Even though the stream contains two Person objects named John, findFirst() always returns the first in the order they appear in the stream.
2.3. How to Use findAny()
The findAny() returns any element in a non-deterministic way. In other words, it might return any element independent of the order it appears in the stream**.
Let's try an example of searching in a non-parallel stream using findAny():
1@Test
2public void givenJohnFilterFindAny_whenSearchingNonParallelStream_thenReturnAnyJohn() {
3 var match = testStream
4 .filter(johnFilter)
5 .findAny();
6
7 assertTrue(match.isPresent());
8}
findAny() guarantees that any Person named John is found in whichever order they appear. In non-parallel streams, it is likely that findAny() returns the first element, but that's not guaranteed.
2.4. Functional Differences
As we've seen in previous sections, both findFirst() and findAny() return an Optional containing the element found in a stream.
The only difference between the two methods is how they implement the search: findAny() might retrieve any stream element in a non-deterministic way. In contrast, findFirst() will always return the first element that appears in the stream.
2.5. Which is Faster: findFirst vs. findAny?
Let's compare the performance of non-parallel and parallel versions of findAny() and findFirst() methods using the configuration below:
- Stream consisting of 5 million elements different from the target.
- Two target objects are added randomly to the stream.
- We measure milliseconds using the Instant.now and Duration.between methods from java.time package.
- Each time corresponds to an individual run time after 20 runs using the same input.
The table below shows the value for each execution and the results of mean, median, and min:
Run # | median | mean | min | 1 | 2 | 3 | 4 | 5 | 6 | 7 | 8 | 9 | 10 | 11 | 12 | 13 | 14 | 15 | 16 | 17 | 18 | 19 | 20 |
---|---|---|---|---|---|---|---|---|---|---|---|---|---|---|---|---|---|---|---|---|---|---|---|
non-parallel stream | |||||||||||||||||||||||
findFirst | 79.5ms | 80.65ms | 13ms | 208ms | 77ms | 82ms | 162ms | 23ms | 85ms | 19ms | 5ms | 179ms | 59ms | 35ms | 83ms | 18ms | 86ms | 142ms | 37ms | 56ms | 119ms | 6ms | 132ms |
findAny | 33.5ms | 49.65ms | 5ms | 103ms | 80ms | 25ms | 127ms | 18ms | 5ms | 98ms | 5ms | 18ms | 188ms | 59ms | 58ms | 5ms | 22ms | 26ms | 6ms | 39ms | 44ms | 31ms | 36ms |
parallel stream | |||||||||||||||||||||||
findFirst | 22.5ms | 22.5ms | 5ms | 30ms | 26ms | 16ms | 30ms | 15ms | 20ms | 23ms | 21ms | 28ms | 28ms | 15ms | 22ms | 20ms | 18ms | 26ms | 13ms | 16ms | 30ms | 29ms | 24ms |
findAny | 17.5ms | 21.4ms | 5ms | 105ms | 8ms | 27ms | 13ms | 18ms | 29ms | 9ms | 30ms | 7ms | 14ms | 13ms | 19ms | 5ms | 23ms | 20ms | 7ms | 16ms | 17ms | 24ms | 24ms |
Which is faster findFirst or findAny?
Regarding findAny() vs. findFirst() and in Java Streams performance:
- Statistically, findAny() is faster than findFirst() in any scenario.
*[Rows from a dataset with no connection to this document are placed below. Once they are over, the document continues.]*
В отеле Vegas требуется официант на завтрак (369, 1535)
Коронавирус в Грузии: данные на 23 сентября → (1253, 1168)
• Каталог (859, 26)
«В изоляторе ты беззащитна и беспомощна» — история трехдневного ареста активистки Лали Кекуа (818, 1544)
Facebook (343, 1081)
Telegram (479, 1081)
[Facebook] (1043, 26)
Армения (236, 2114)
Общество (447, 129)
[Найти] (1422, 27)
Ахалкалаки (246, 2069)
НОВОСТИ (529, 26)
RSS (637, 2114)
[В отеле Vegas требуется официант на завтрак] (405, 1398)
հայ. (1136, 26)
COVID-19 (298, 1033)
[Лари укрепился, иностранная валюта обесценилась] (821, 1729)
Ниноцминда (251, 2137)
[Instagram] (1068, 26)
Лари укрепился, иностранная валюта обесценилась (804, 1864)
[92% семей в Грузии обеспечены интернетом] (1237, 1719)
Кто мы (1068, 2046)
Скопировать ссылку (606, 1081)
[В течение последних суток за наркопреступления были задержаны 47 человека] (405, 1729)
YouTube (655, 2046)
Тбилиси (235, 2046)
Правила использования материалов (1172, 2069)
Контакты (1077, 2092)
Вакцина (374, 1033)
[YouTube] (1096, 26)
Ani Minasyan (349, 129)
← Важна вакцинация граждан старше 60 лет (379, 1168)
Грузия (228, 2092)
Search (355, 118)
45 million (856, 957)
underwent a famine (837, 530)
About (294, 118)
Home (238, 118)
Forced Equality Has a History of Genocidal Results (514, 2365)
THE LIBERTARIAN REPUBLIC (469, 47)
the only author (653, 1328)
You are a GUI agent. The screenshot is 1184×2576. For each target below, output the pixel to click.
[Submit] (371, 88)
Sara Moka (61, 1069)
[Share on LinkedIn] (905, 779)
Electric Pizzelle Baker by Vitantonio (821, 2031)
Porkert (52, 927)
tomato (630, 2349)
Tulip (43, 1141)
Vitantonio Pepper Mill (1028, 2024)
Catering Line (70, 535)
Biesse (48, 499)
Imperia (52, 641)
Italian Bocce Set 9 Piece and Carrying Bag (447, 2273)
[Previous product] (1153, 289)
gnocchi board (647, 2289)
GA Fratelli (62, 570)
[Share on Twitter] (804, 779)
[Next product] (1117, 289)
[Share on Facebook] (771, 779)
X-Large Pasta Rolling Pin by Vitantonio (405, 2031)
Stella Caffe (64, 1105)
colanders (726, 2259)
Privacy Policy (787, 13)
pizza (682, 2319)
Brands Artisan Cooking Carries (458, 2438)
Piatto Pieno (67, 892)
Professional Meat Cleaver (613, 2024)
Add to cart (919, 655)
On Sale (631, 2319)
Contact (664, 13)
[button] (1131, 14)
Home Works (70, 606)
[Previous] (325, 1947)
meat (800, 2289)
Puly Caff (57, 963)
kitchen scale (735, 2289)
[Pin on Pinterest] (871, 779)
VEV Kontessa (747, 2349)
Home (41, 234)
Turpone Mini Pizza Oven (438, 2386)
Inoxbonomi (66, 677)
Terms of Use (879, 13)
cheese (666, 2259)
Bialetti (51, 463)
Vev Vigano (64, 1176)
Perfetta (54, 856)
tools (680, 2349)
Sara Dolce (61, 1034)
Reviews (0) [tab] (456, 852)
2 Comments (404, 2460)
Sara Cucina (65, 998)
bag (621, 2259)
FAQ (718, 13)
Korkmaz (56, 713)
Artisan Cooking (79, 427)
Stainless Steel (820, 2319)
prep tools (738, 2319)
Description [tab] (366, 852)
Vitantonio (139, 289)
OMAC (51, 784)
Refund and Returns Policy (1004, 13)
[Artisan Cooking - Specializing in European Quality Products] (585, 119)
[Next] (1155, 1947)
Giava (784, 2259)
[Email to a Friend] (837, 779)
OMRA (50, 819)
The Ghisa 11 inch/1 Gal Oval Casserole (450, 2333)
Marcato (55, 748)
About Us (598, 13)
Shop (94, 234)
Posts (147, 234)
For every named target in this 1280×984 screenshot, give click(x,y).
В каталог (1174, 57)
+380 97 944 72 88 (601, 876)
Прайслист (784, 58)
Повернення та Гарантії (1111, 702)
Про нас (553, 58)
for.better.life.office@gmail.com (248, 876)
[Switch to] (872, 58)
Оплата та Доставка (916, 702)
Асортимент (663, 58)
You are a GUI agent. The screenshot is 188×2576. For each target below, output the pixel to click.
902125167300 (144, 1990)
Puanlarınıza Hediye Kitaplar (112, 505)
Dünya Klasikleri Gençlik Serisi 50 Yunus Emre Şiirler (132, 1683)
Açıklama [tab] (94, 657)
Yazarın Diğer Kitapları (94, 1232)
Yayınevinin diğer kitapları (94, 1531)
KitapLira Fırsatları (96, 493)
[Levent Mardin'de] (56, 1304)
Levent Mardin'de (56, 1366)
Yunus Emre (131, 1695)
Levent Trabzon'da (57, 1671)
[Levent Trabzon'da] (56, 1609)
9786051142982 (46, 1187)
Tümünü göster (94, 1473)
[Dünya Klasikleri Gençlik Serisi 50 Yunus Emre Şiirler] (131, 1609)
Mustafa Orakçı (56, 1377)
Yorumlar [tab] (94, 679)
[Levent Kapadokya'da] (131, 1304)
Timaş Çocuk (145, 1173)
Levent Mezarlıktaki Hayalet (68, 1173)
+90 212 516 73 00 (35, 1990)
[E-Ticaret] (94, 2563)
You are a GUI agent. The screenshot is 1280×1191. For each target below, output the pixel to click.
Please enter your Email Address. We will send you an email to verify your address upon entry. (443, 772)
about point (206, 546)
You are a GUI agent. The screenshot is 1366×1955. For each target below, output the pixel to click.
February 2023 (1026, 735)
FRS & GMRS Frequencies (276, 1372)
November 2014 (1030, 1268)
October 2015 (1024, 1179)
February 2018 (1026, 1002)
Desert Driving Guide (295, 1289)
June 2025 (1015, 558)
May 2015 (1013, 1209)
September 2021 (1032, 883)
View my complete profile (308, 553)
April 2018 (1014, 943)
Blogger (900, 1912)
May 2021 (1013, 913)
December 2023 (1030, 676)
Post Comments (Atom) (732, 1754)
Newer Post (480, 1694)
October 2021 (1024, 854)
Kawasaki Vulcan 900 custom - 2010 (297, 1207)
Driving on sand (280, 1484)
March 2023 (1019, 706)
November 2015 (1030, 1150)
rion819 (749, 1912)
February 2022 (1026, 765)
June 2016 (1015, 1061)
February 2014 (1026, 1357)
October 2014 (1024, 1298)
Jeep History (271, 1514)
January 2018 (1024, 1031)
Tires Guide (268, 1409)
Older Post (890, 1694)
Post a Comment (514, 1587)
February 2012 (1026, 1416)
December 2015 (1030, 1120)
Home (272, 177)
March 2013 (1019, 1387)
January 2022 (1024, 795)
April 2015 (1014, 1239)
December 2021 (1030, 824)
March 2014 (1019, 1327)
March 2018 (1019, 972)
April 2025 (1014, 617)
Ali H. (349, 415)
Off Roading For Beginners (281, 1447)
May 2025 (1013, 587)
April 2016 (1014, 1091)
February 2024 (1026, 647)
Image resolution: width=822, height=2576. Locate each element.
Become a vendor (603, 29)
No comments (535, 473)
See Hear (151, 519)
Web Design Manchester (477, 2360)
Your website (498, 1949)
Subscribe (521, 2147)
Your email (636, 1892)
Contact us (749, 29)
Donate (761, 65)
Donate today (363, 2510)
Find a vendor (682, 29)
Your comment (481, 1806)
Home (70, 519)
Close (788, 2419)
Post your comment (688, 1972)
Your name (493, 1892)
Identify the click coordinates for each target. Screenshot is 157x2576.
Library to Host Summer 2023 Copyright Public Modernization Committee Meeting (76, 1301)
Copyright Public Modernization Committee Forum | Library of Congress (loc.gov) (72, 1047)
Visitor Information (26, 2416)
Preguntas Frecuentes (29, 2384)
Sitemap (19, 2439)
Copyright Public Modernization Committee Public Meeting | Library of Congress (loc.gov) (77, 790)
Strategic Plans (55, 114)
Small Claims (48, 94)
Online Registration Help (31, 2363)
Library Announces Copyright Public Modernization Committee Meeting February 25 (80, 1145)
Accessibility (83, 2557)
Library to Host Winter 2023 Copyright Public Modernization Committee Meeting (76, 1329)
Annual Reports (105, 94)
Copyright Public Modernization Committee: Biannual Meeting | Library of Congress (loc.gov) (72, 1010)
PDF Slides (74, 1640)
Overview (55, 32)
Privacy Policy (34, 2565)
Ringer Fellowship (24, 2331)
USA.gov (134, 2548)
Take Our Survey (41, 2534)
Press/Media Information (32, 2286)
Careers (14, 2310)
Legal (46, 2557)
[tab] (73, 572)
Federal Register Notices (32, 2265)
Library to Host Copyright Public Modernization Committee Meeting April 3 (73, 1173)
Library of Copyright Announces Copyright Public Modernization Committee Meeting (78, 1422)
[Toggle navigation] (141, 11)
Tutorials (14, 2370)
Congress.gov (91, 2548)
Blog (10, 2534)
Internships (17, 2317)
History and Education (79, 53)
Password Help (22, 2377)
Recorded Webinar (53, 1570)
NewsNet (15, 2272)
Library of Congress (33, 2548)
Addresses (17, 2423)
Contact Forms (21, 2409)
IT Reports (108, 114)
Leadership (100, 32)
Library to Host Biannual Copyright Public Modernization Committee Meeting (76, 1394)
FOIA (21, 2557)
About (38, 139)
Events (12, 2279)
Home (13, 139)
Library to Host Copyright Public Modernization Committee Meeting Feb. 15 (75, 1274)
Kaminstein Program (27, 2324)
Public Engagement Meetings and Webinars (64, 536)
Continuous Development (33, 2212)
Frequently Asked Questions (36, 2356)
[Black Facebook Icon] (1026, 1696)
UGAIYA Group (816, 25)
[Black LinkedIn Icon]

Thus, if there's no requirement to get the first element of the stream, opt for the findAny() method.
- Opt for parallel streams for big datasets whenever possible since they are faster.
- Evaluate if the overhead time of parallel streams is worth using them. For small datasets, it might not.
3. Conclusion
In this post, we've investigated the differences between the findFirst() and findAny() methods to search for elements in streams.
findAny() returns any element in the stream, whereas findFirst() always picks the first.
If the requirement is to get any element from the stream, not precisely the first one, always choose the findAny() method since it's faster. Use parallel streams for big datasets whenever possible.